PROBLEM TO SOLVE
Every line below between the one holding "This screenshot has width=276, height=166." and the one holding "You are a computer-use agent. Viewport: 272px", inclusive, should be copied exactly, and no other line.

Stored items
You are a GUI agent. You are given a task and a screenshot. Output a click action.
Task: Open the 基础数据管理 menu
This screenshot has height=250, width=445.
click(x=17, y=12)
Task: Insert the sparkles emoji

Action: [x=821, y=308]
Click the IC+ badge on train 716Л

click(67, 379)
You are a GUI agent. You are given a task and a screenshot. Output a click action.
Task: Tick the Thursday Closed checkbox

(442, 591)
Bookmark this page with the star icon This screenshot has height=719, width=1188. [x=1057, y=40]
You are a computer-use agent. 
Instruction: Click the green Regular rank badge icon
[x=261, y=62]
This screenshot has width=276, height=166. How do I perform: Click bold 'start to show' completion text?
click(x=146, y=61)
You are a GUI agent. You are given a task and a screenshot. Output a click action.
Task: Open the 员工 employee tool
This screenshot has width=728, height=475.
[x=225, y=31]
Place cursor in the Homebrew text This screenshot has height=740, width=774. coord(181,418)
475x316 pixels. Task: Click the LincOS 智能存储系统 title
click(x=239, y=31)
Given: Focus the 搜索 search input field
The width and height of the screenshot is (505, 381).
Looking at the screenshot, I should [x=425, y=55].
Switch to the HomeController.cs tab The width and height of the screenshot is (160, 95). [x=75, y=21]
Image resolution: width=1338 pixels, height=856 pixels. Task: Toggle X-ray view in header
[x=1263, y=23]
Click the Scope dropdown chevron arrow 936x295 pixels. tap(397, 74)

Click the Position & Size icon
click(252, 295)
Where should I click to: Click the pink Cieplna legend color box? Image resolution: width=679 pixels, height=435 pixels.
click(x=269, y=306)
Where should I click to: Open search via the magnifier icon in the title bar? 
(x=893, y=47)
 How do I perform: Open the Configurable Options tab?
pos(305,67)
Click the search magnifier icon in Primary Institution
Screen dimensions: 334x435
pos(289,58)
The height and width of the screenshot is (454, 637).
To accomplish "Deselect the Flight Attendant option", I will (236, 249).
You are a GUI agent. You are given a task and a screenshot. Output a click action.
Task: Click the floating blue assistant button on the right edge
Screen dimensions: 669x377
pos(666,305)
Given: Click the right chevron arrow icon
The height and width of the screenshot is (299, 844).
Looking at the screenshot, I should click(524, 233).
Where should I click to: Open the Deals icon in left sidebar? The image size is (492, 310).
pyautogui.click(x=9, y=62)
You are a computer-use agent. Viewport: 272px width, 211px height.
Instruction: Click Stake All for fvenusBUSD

EXERCISE RESPONSE
This screenshot has width=276, height=166. How do I perform: Click bold 'start to show' completion text?
click(x=146, y=61)
You are a GUI agent. You are given a task and a screenshot. Output a click action.
Task: Open the 员工 employee tool
This screenshot has width=728, height=475.
[x=225, y=31]
Place cursor in the Homebrew text This screenshot has height=740, width=774. coord(181,418)
475x316 pixels. Task: Click the LincOS 智能存储系统 title
click(x=239, y=31)
Given: Focus the 搜索 search input field
The width and height of the screenshot is (505, 381).
Looking at the screenshot, I should [x=425, y=55].
Switch to the HomeController.cs tab The width and height of the screenshot is (160, 95). [x=75, y=21]
Image resolution: width=1338 pixels, height=856 pixels. Task: Toggle X-ray view in header
[x=1263, y=23]
Click the Scope dropdown chevron arrow 936x295 pixels. tap(397, 74)

Click the Position & Size icon
click(252, 295)
Where should I click to: Click the pink Cieplna legend color box? Image resolution: width=679 pixels, height=435 pixels.
click(x=269, y=306)
Where should I click to: Open search via the magnifier icon in the title bar? 
(x=893, y=47)
 How do I perform: Open the Configurable Options tab?
pos(305,67)
Click the search magnifier icon in Primary Institution
Screen dimensions: 334x435
pos(289,58)
The height and width of the screenshot is (454, 637).
To accomplish "Deselect the Flight Attendant option", I will (236, 249).
You are a GUI agent. You are given a task and a screenshot. Output a click action.
Task: Click the floating blue assistant button on the right edge
Screen dimensions: 669x377
pos(666,305)
Given: Click the right chevron arrow icon
The height and width of the screenshot is (299, 844).
Looking at the screenshot, I should click(524, 233).
Where should I click to: Open the Deals icon in left sidebar? The image size is (492, 310).
pyautogui.click(x=9, y=62)
You are a computer-use agent. Viewport: 272px width, 211px height.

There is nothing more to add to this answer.